Second, the liver transplant community believed that more critically ill patients would have worse outcomes using high DRI livers. In this regard, the community was not wrong. Ioannou et al14 proposed a model of matching donors and recipients based on 4 donor variables (age, ischemia time, gender, and ethnicity) and 9 recipient variables (age, body mass index, MELD score, UNOS priority status, gender, ethnicity, diabetes mellitus, liver disease, and albumin level).14 The authors studied 5 possible matches: baseline donor–baseline recipient; best donor–best recipient; average donor–average recipient; average donor–high-risk recipient; and high-risk donor–high-risk recipient. In hepatitis C virus (HCV)–negative recipients, 5-year graft survivals ranged from 92%, in the best donor–best recipient match, to 28% in the high-risk donor–high-risk recipient match. Patients transplanted for HCV showed slightly worse survival, ranging from 84% to 29%.

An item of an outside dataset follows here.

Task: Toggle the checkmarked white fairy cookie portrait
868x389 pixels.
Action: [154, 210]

However, we were wrong to direct the high DRI livers to the lower MELD recipients. Amin et al15 used a Markovian model with SRTR data to define the risk and benefit considerations for accepting or declining a liver offer according to the organ's potential for failure and the candidate's disease severity, as specified by MELD. They determined the 1-year survival was higher using an expanded criteria graft (ECD) versus waiting for the ideal graft in patients with MELD score of ≥20.15
How Should We Go Forward With the Study Results?
First, independent of the conclusions of the study, we need to learn how to better use high DRI livers. We also need to improve the outcomes using livers from DCD donors, and we need to determine how to better use high DRI livers in all patients. We are never going to be able to adequately serve our patients with advanced liver disease unless we are able to do so.

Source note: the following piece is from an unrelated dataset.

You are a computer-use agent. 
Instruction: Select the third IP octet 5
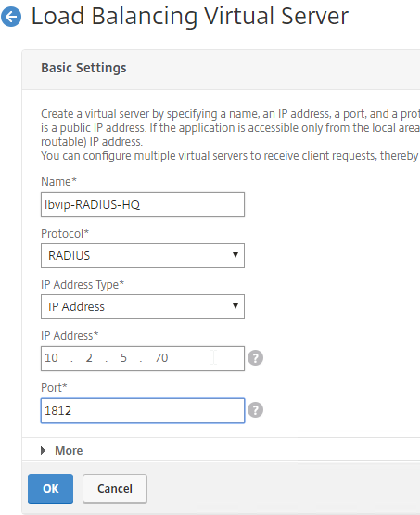point(123,358)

Second, we believe we need to develop a system of organ allocation that includes transplant benefit and does not simply prioritize patients based on critical illness alone. This indeed is part of the mandate of the Final Rule and is already a major component of the lung allocation system.
Liver transplant survival benefit varies across the range of MELD scores. To introduce the concept of transplant survival benefit, Merion et al12 compared recipient survival with that of comparable candidates remaining on the wait list. Only transplant recipients with a MELD score of ≥18, on average, derived a significant survival benefit with transplantation. By contrast, patients with low MELD scores had a lower mortality rate on the waiting list as compared with that with transplant and hence did not derive a survival benefit. The main limitations of this study were the mainly short follow-up of only 2 years and the fact that donor characteristics were not considered.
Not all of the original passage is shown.